# mysql57: my.cnf?



## Ira (Jan 26, 2016)

Guys, where it's my.cnf in mysql57 ?
I installed but iI can't find it.
I want to disable strict_tables.


----------



## SirDice (Jan 26, 2016)

There is none by default. Just create /var/db/mysql/my.cnf.


----------



## Ira (Jan 26, 2016)

SirDice said:


> There is none by default. Just create /var/db/mysql/my.cnf.


Hmm,okay.
But default STRICT_TABLES it's enable.
I can disable without my.cnf?


----------



## SirDice (Jan 26, 2016)

http://dev.mysql.com/doc/refman/5.7/en/sql-mode.html


----------



## rtwingfield (Feb 21, 2016)

SirDice said:


> There is none by default. Just create /var/db/mysql/my.cnf.

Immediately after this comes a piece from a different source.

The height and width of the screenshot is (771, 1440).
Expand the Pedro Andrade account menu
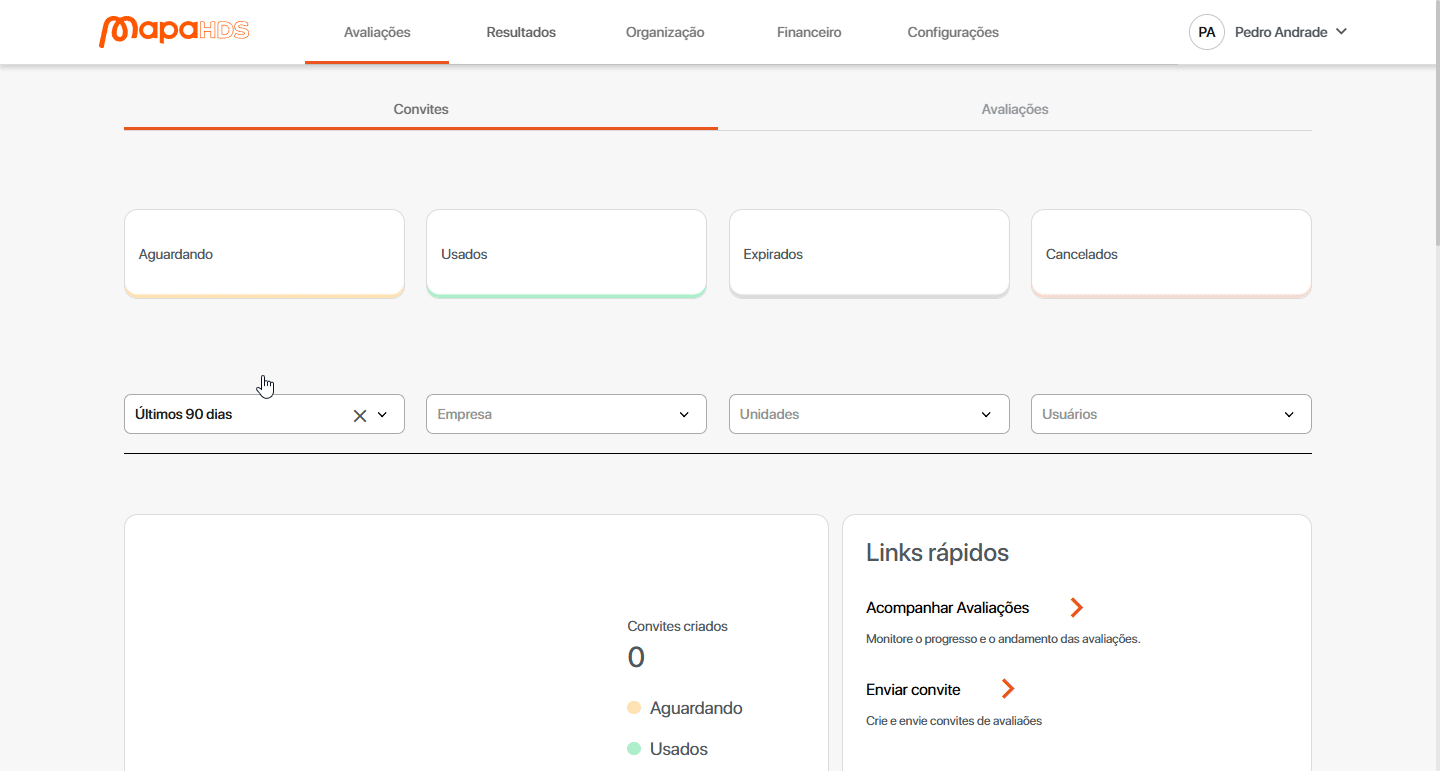(1341, 32)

Shouldn't this be /usr/local/etc/my.cnf?


----------



## SirDice (Feb 22, 2016)

Oddly enough, no. 


```
: ${mysql_enable="NO"}
: ${mysql_limits="NO"}
: ${mysql_user="mysql"}
: ${mysql_limits_args="-e -U $mysql_user"}
: ${mysql_dbdir="/var/db/mysql"}
: ${mysql_optfile="${mysql_dbdir}/my.cnf"}
```

But you can set mysql_optfile to /usr/local/etc/my.cnf if you want.


----------